# **Temporal Difference Learning**



## Table of Contents

1. **Temporal Difference Learning**
   - 3.1 TD Learning vs. Monte Carlo Comparison
   - 3.2 SARSA Algorithm (On-Policy TD)
   - 3.3 Q-Learning Algorithm (Off-Policy TD)
   - 3.4 Policy Derivation and Evaluation
  
2. **Educational Enhancement and Practice**
   - 4.1 Learning Objectives
   - 4.2 Common Misconceptions
   - 4.3 Troubleshooting Guide
   - 4.4 Advanced Topics for Further Study

***

## 1. **Temporal Difference Learning**

### 3.1 TD Learning vs. Monte Carlo Comparison

**Core Concept from PDF:**
*"TD learning vs.
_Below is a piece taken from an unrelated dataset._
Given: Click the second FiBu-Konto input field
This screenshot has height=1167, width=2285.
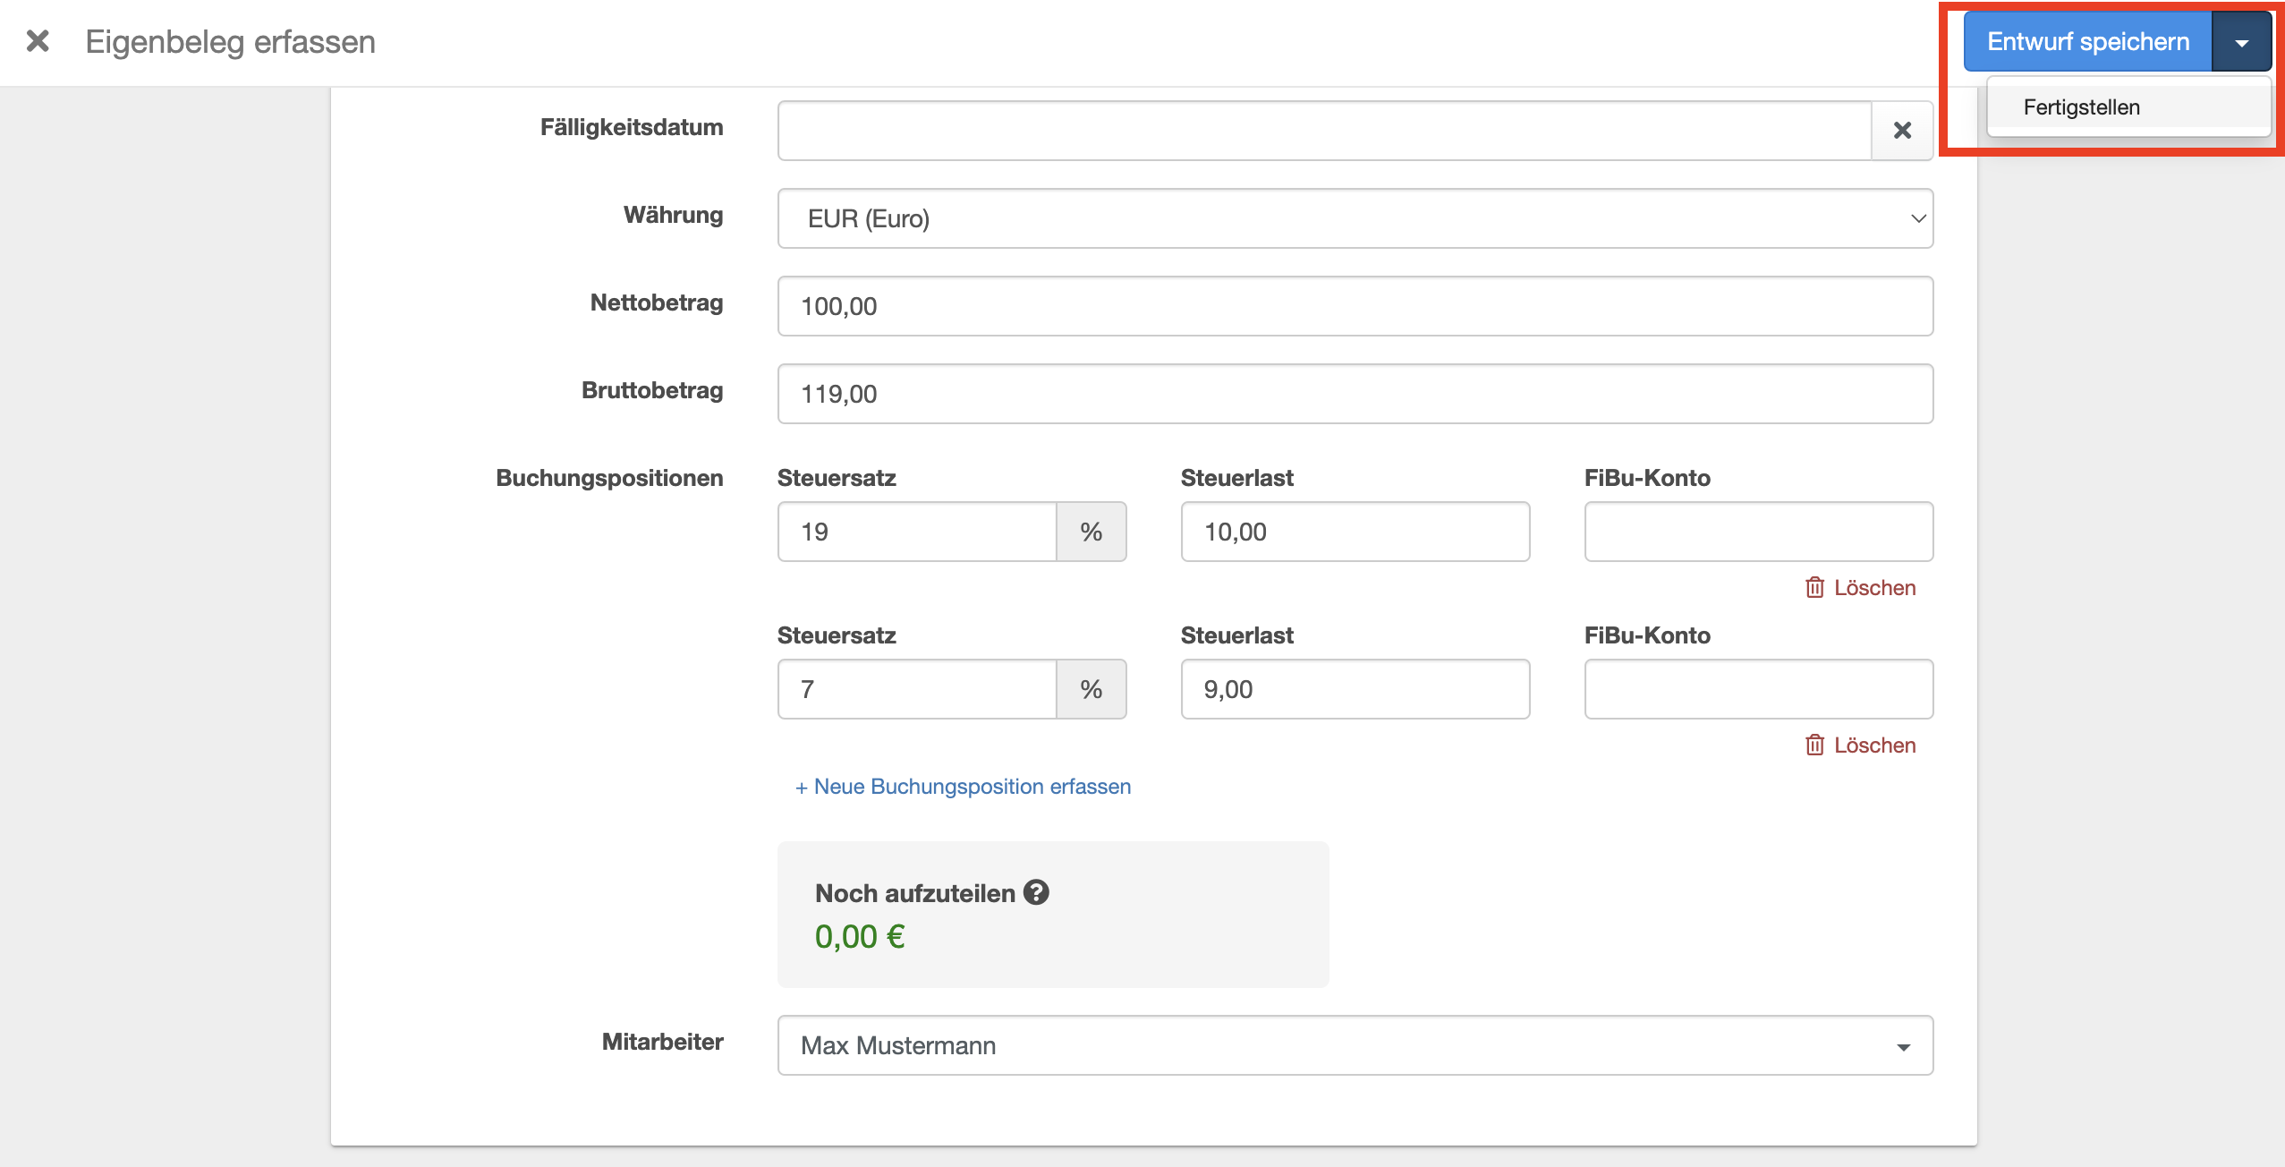Looking at the screenshot, I should pos(1758,689).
Monte Carlo

TD learning:
- Model-free
- Estimate Q-table based on interaction  
- Update Q-table each step within episode
- Suitable for tasks with long/indefinite episodes

Monte Carlo:
- Model-free
- Estimate Q-table based on interaction
- Update Q-table when at least one episode done  
- Suitable for short episodic tasks"*

### Expanded Explanation:

**Temporal Difference (TD) learning** represents a fundamental paradigm shift from Monte Carlo methods by combining ideas from dynamic programming and Monte Carlo techniques.
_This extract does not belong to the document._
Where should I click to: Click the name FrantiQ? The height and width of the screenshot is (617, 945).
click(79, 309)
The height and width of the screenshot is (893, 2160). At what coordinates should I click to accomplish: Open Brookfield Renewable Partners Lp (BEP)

#### Core Philosophical Differences:

**Temporal Difference Learning:**
- **Bootstrapping**: Uses estimates to update other estimates
- **Online Learning**: Updates occur after each time step
- **Sample Efficiency**: Can learn from incomplete episodes
- **Lower Variance**: Reduces random fluctuations in updates

**Mathematical Foundations:**
TD methods update estimates using the **TD error** $\delta_t$:
$$\delta_t = R_{t+1} + \gamma V(S_{t+1}) - V(S_t)$$

Where:
- $R_{t+1}$ = Immediate reward
- $\gamma V(S_{t+1})$ = Discounted value of next state
- $V(S_t)$ = Current estimate of state value

#### Why TD Learning Matters:
**Advantages over Monte Carlo:**
- **Continuing Tasks**: Works with non-episodic environments
- **Faster Learning**: Updates immediately, not waiting for episode completion
- **Memory Efficient**: No need to store complete episodes
- **Online Adaptation**: Adjusts to environment changes in real-time

**Examples of Applications:**
- **Scenario 1**: Robot navigation where episodes may be very long or undefined
- **Scenario 2**: Financial trading where markets operate continuously  
- **Scenario 3**: Game playing where episodes can last hours or days

#### Long-term Consequences:
- TD methods form the foundation for advanced algorithms (Q-learning, Actor-Critic)
- Enable practical RL applications in real-world scenarios
- Provide theoretical insights into the bias-variance tradeoff in learning

***

### 3.2 SARSA Algorithm (On-Policy TD)

**Core Concept from PDF:**
*"SARSA
TD algorithm
On-policy method: adjusts strategy based on taken actions

SARSA update rule
α: learning rate
γ: discount factor  
Both between 0 and 1"*

### Expanded Explanation:

**SARSA (State-Action-Reward-State-Action)** is an on-policy TD control algorithm that learns Q-values for the policy it is currently following.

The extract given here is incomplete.